Throughout my life, I have come to appreciate the gift of having my five senses, even though I was born with impaired vision in one eye that I have grown accustomed to.
After undergoing laser surgery to remove my tonsils, I spent a year without the ability to taste anything.
The challenge of living a year without taste made everything feel monotonous. It gave me a newfound empathy for cancer patients who experience similar side effects from chemotherapy.
Only when something is taken away from us do we truly understand its value? This is why I think it’s important to show appreciation to God for all that we have.
Today, the media constantly bombards us with images of perfection, leading us to believe that being flawless should be a human’s natural desire.
Ironically, those who possess it are unaware, while those who believe they have it are delusional.

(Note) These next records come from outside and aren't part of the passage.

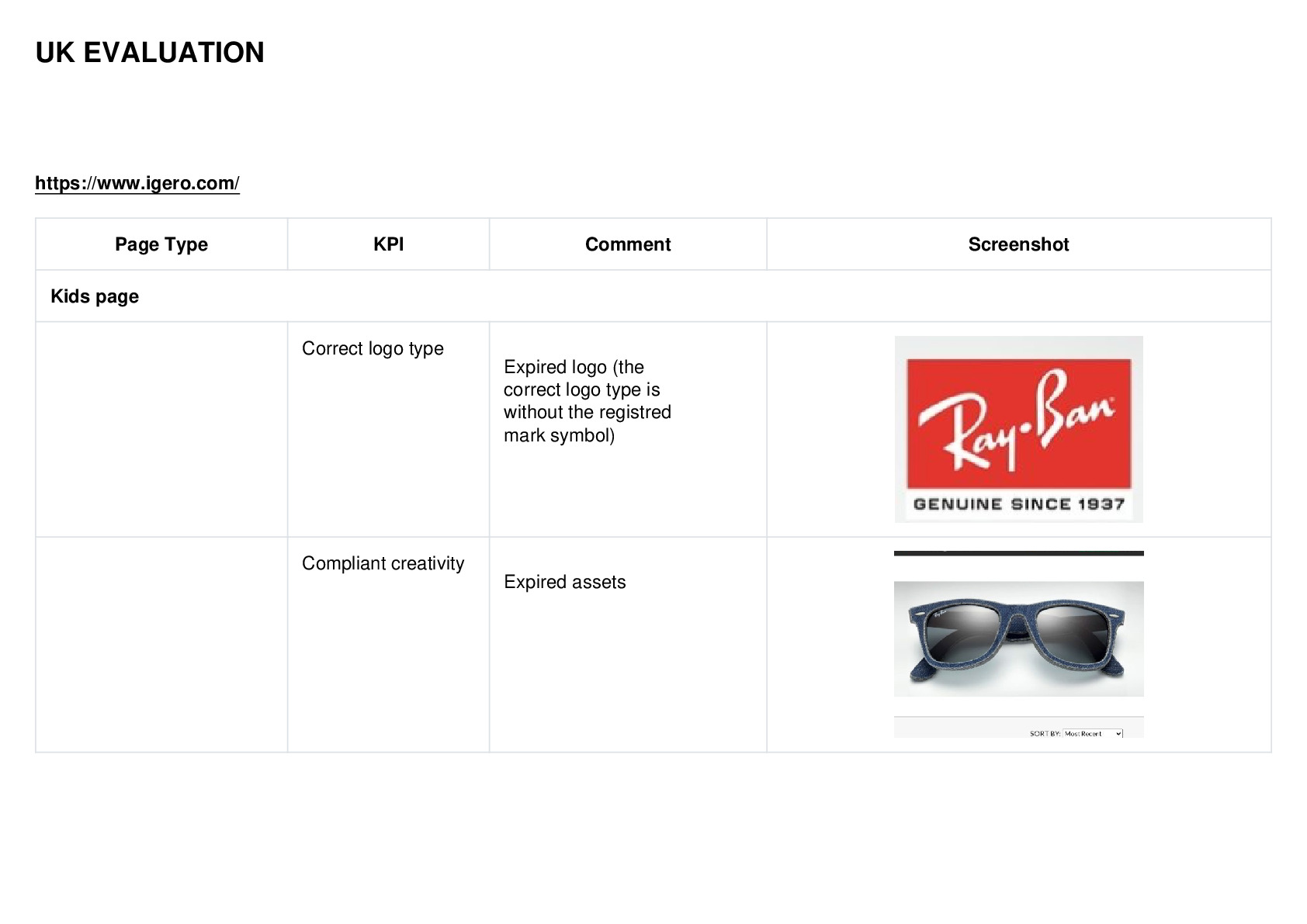
Task: Click empty Page Type cell beside Correct logo type
Action: (x=161, y=429)
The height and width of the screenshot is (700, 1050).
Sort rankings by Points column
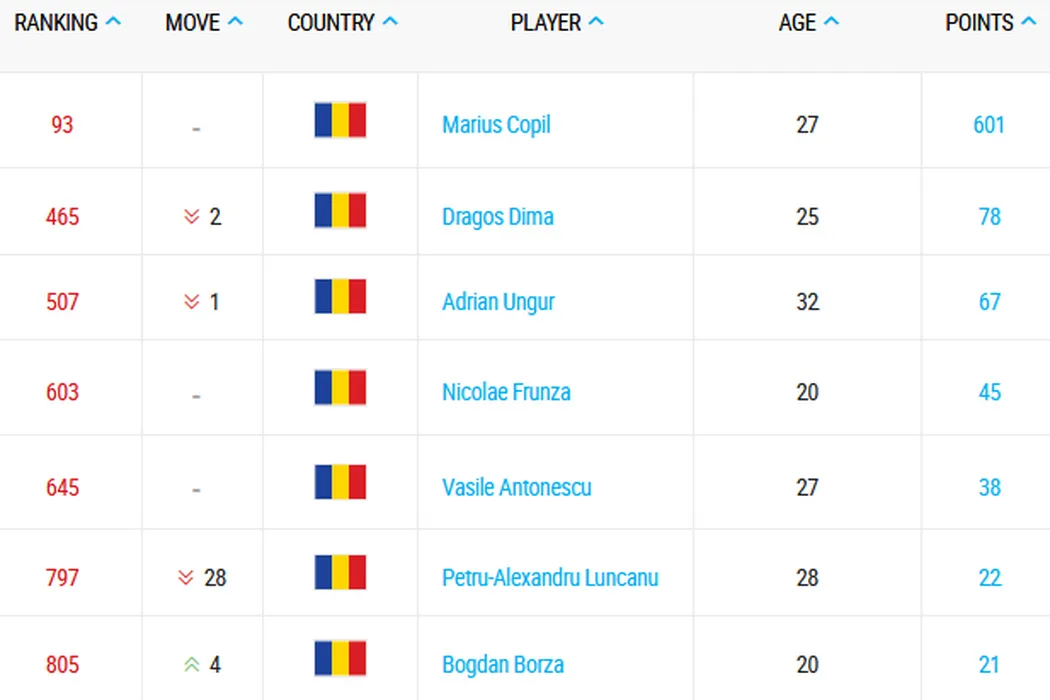(990, 23)
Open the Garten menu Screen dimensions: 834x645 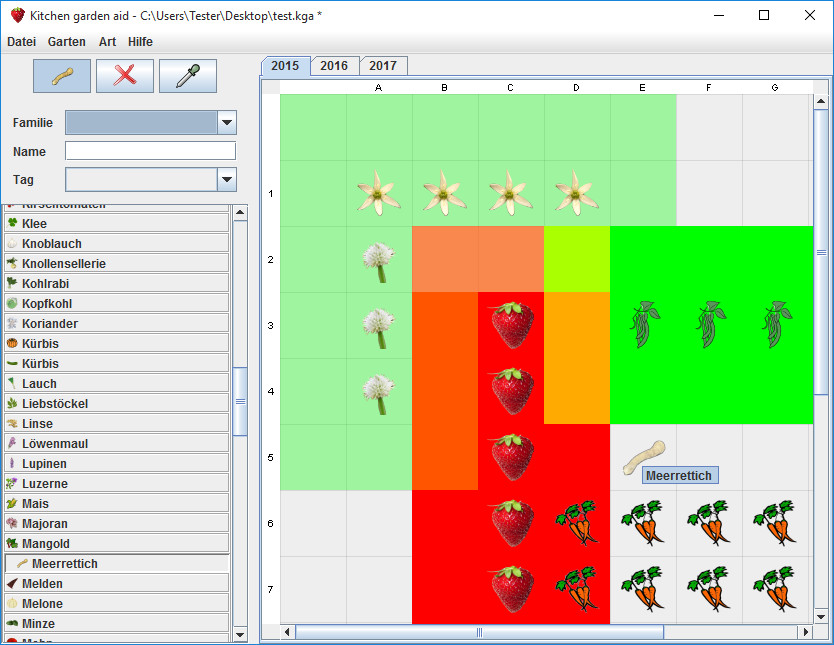pos(67,42)
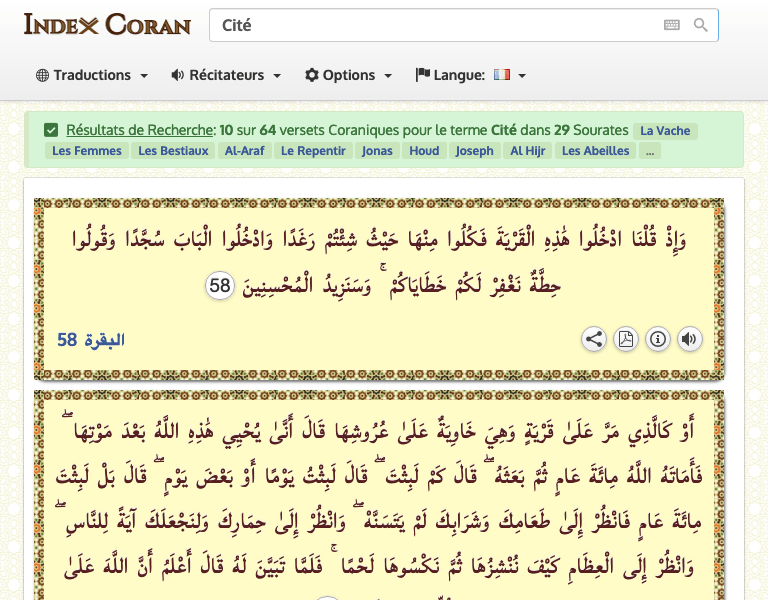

It seems that mindset plays a crucial role here. People who seem overly confident in their ability to attract others tend to ignore their shortcomings and negative behaviours. As a result, they often end up alone.
What defines a life of quality?
A quality life is defined by the health, comfort, and happiness an individual or group experiences. It encompasses all the essential elements necessary for a fulfilling existence.
Quality always triumphs over quantity.
I prioritise quality over quantity in all things.
For years, I clung to a relationship doomed to fail, plagued by trust issues and a misunderstanding of love.
I was broken long before I entered the dating world. At 19, this tumultuous first relationship spanned nearly two decades of my life, filled with cycles of breaking up and getting back together.
If I had the tools and mindset I have now, things would have turned out entirely differently.
I struggled with feelings of insecurity, instability, and emotional unavailability, which were only exacerbated by the negative beliefs I had been fed about men.
Considering the negative feedback from outsiders who weren’t involved in the relationship, I was shocked that he chose to stay despite my questionable behaviour.
The emphasis on quantity overshadowed the importance of quality in the time spent.
In my quest for mental, emotional, and spiritual wellness, I realised that I was inadvertently nourishing the negative aspects of my journey without the necessary tools.
The burden of my mental illness drove me to contemplate death, as I felt trapped in a life devoid of joy and purpose, merely existing as the years passed by.
I am responsible for my actions. I neglected to think for myself and allowed the opposing perspectives of others to influence me.
I felt like a stranger in my skin. The only semblance of reality I could grasp was the image staring back at me in the mirror.
Should we measure the success of a relationship solely based on the number of years together rather than the quality of happiness and comfort shared within it?
One guy anonymously stated, ‘Sometimes, we deceive ourselves into thinking everything was fine when we were never truly content. We remained in toxic and unhealthy relationships, lacking respect and love, simply because we feared being alone.’
I prefer solitude over settling. Remaining in a stagnant relationship only blocks the path to a more fulfilling life.
Choosing quality over quantity.
Creating a pie chart of my life during that time would reveal that over three-quarters of it was consumed by unhappiness.
In contrast, a pie chart of the past few years would show a significant shift, with happiness/contentment now occupying a much more substantial portion of my life.
While some may say reaching forty is luck, true fortune lies in finding oneself in time. I am grateful for the opportunity to have discovered who I am. With the tools I possess, I have a chance and hope to live my life to the fullest.
In everything, there must be a balance.